Come sappiamo il rapimento Moro giungeva nel pieno di una serie di episodi di violenza politica, un periodo passato alla storia con il nome di “anni di piombo”.
Anche il mondo cattolico bresciano, che aveva vissuto pochi anni prima la ferita della strage di Piazza della Loggia, si chiedeva come si era potuti giungere a tanta violenza.
Una tragedia che toccò tutto il Paese e arrivò a coinvolgere anche il bresciano Giovanni Battista Montini, amico personale di Moro fin dai tempi della Fuci, e che in quegli anni sedeva sul soglio di Pietro con il nome di Paolo VI.

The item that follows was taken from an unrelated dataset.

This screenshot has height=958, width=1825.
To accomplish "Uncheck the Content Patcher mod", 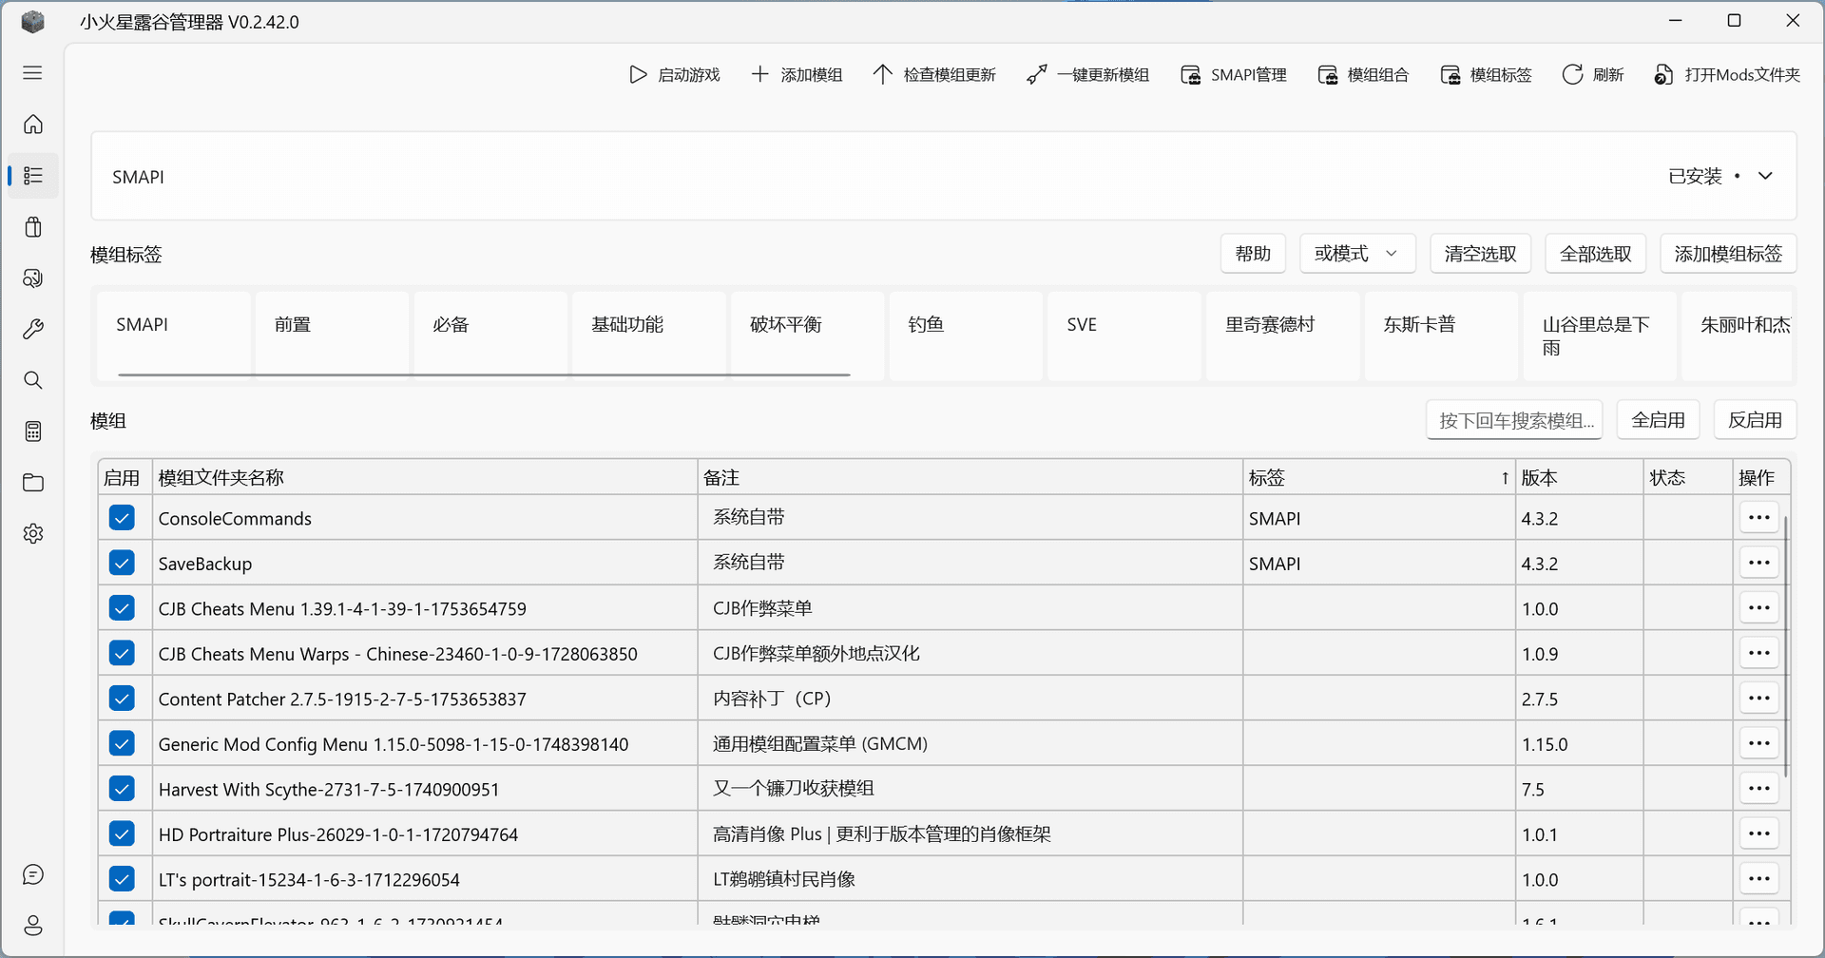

Ed ecco allora le posizioni dell’Azione Cattolica, delle Acli, dei sindacati, dei dirigenti politici della Dc, da Franco Salvi al sindaco Cesare Trebeschi, importanti esponenti del clero come don Enzo Giammancheri o don Mario Pasini, dal segretario DC Ciso Gitti al presidente della provincia Bruno Boni, dai parlamentari Mario Pedini e Pietro Padula, fino a Mino Martinazzoli.
Articoli di giornale, prese di posizione, interventi pubblici, ma anche le lettere di semplici cittadini, o pensieri e disegni riportati nei diari scolastici dei bambini. Per un’angoscia ed una attesa che fu veramente di popolo.
Il segretario DC Ciso Gitti osservava lucidamente: “si è colpito Moro ma credo che si sia colpito in profondo e insieme in alto l’intera democrazia italiana. Moro è, con De Gasperi, per il ruolo storico che ha ricoperto, l’uomo del dialogo civile e rispettoso, l’uomo che forse più di ogni altro ha operato – geloso nella difesa dell’identità del nostro partito e del nostro ruolo – per intessere quelle indispensabili solidarietà che gli anni passati, quelli presenti e futuri del nostro paese richiedono”.
Il Vescovo Luigi Morstabilini in un momento così drammatico convocò un consiglio pastorale sul tema dell’impegno dei cattolici in politica, costringendo molti cattolici a svegliarsi dalla colpevole tentazione del disinteresse o del rifugio nel privato.
Il legame con la terra bresciana è sempre rimasto forte anche dopo la morte, nel tentativo di interrogarsi sull’insegnamento e sull’eredità politica di Aldo Moro.
Per oltre dieci anni vennero dedicati ad Aldo Moro i “convegni di Iseo” promossi dagli “Amici di Aldo Moro”, con Franco Salvi in primis, in cui parteciparono i principali leader politici italiani, e in cui non mancava mai la presenza – oltre che di Franco Salvi – anche di Mino Martinazzoli.
Quest’ultimo, richiamava spesso il celebre intervento di Moro all’assemblea dei gruppi parlamentari DC: “Se voi mi chiedete tra qualche anno cosa potrà accadere, io dico: può esservi qualcosa di nuovo. Se fosse possibile dire: saltiamo questo tempo e andiamo direttamente a questo domani, credo che tutti accetteremmo di farlo, ma non è possibile”.
E concludeva: “Dunque, oggi dobbiamo vivere, sapendo che proprio il modo in cui vivremo questo tempo sarà determinante per la qualità di quel nuovo che lui sembrava intravedere. Toccherà al nostro sguardo di farsi acuto; dovremo noi scrutare l’alba di questo domani, toccherà a noi passare il guado, attraversare una cruna molto stretta. Anche per questo, anche perché la memoria di Aldo Moro viva e cresca”.